▶ _PROVIDED PASSAGE_
+===+

It is important to make sure that it's really the bottle that it's recognizing and not other objects in the background though. To help with this I am going to shoot from different angles so it's in front of different objects, and move the bottle around my desk a bit to vary the lighting.

Once you have a plan for collecting your positive images, press the 'Start Learning' button and the app will continuously capture examples frames over the course of a minute or so, depending on the processing speed of your phone. You'll see a progress bar at the top, once that's completely blue the message should change again.

Learning from negative examples

You've collected enough images that contain the object you care about, now you need to help the system understand how images that don't contain the object are different.

Again, this is an art not a science, but the basic idea is that you want to mimic the kind of situations your application's users are likely to encounter. I normally hide the object out of sight (in this case I popped the wine bottle under my desk) and then scanned around my workspace. I took care to use some of the same backgrounds I shot the wine bottle against in the positive phase, so that objects appearing there were less likely to be mis-identified as the thing I actually care about just because they're in a lot of the positive shots too. I also swing around and get some shots of the ceiling, floor and out the window so there's some variety in what's excluded from the wine bottle detection. Once you're ready, press the 'Continue Learning' button, and it will take around a minute to capture all the background images.

Testing the predictor

Once you've captured all the examples, the custom object recognizer code should start running automatically. As you pan the phone around the scene, you should see the top bar peak when an object is in shot, and remain lower when it's not present.

See if the estimates seem reliable enough for your application, and don't worry too much if the first attempt isn't perfect. By running through the training again and fine-tuning exactly which positive and negative images you use, you can often improve the results a lot. For example if there is a particular object that it consistently mistakes for the one you care about, try focusing on that for a few seconds during the negative phase. If it's bad at recognizing the thing you're looking for from particular angles, devote more time to those. If you're still struggling you can try increasing the constants at the top of SquareCamViewController.m that control how many images are captured - kPositivePredictionTotal and kNegativePredictionTotal. That will mean the training will take proportionally longer, but may give better results. You could also try capturing positive and negative images yourself offline, and loading them from resources, but that's not supported by this example app.

Saving the predictor

Once you're happy with the prediction, you'll need to save the model that you've created so you can load it in your own application. Since the iPhone file system is read-only, the parameters that define your custom predictor are written out to the developer console. Once you've trained a predictor, open up the console in XCode, and look for the line '------------- SVM File output - copy lines below ------------'. Starting on the line below, select the output until the end, which may be several thousand lines.

...

Once they're all selected, copy the text onto the clipboard. Then open up a new plain text document in TextEdit.app, and paste in all the lines. Save that document as a .txt file into your app's XCode project (making sure it's added as a resource to the copy resource phase), and then you should be able to call jpcnn_load_predictor() in your application to load the prediction model. Then you can run the pre-trained neural network on your incoming images, and then your prediction model, to get custom object recognition in just a few hundred milliseconds!

For a more detailed view of the code involved, check out the SavedModelExample sample project.

+===+

▶ _YOUR ASSIGNMENT_
In the object recognizer tutorial, which two constants control how many images are captured during training?

▶ _DATA BLOCK_
+===+

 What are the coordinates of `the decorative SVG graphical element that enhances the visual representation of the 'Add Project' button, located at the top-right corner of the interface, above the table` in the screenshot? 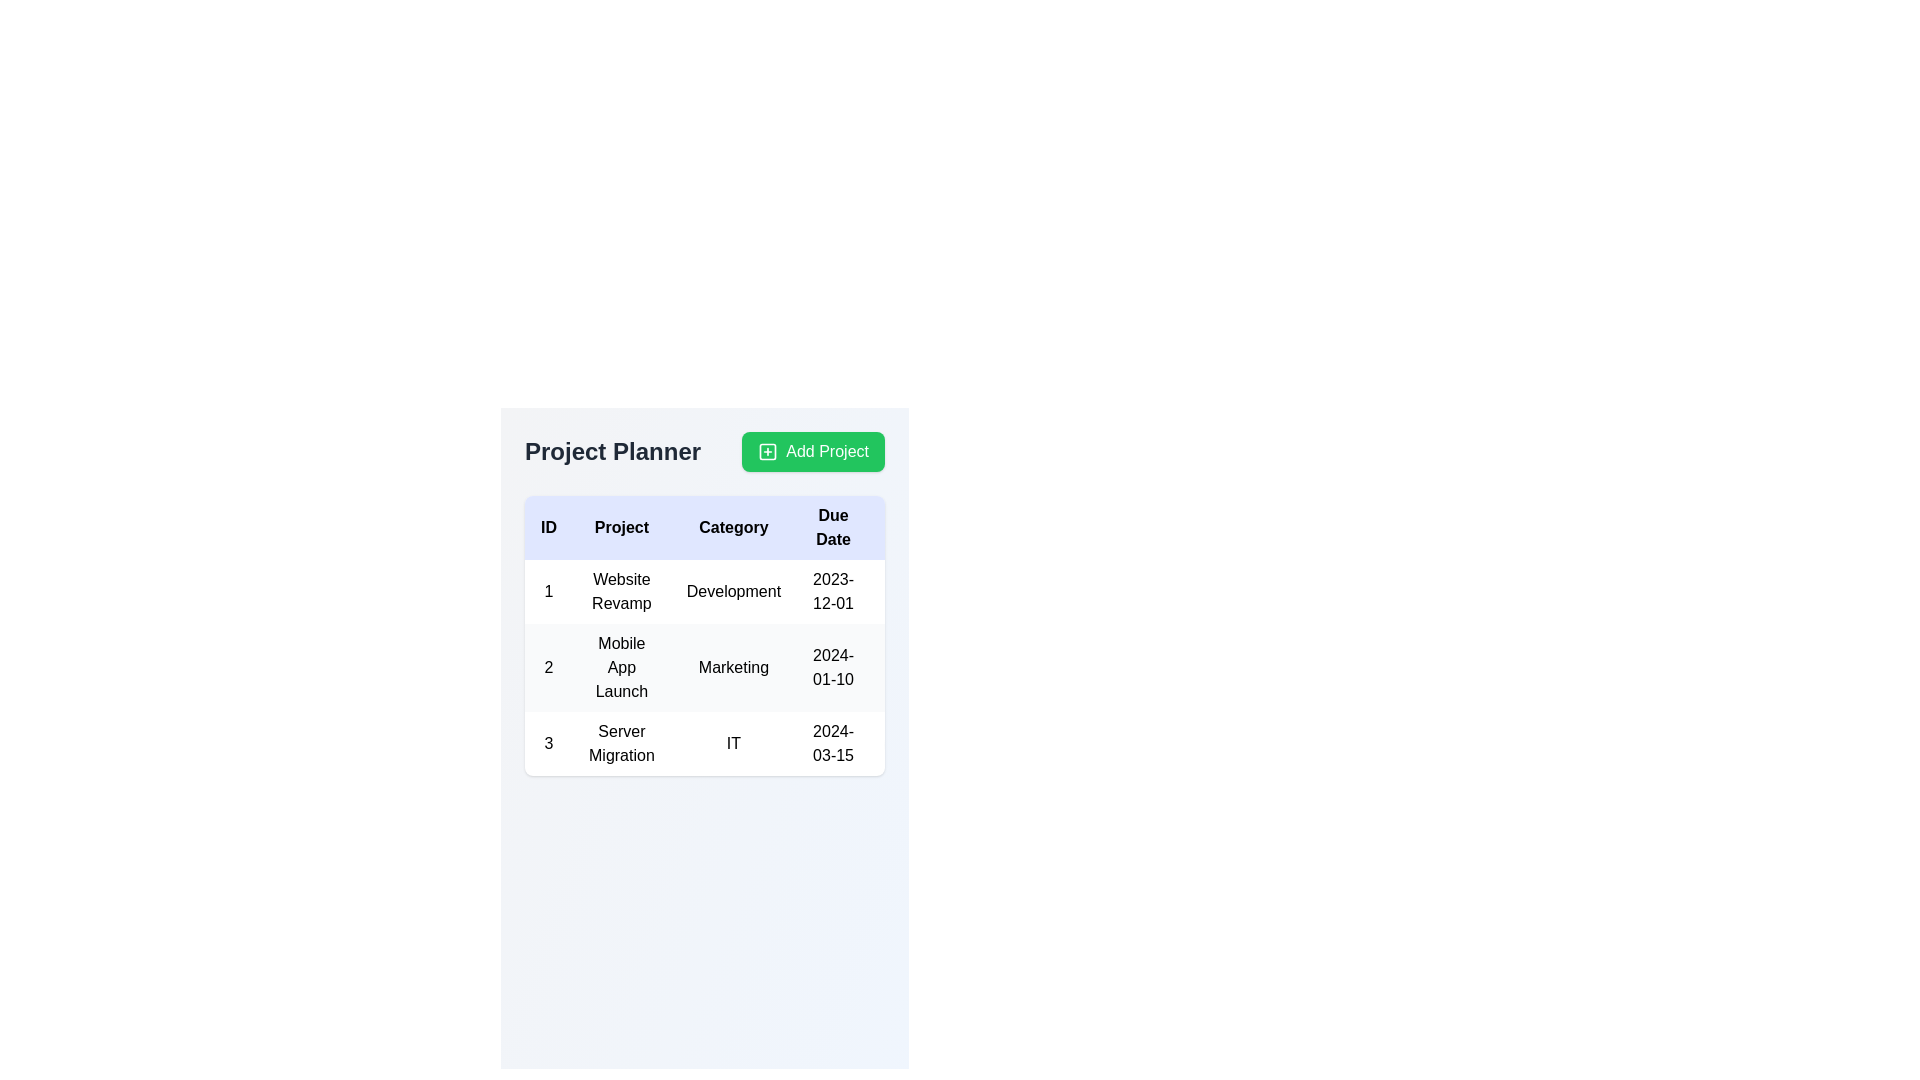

+===+

▶ _THE ANSWER_
kPositivePredictionTotal and kNegativePredictionTotal, at the top of SquareCamViewController.m.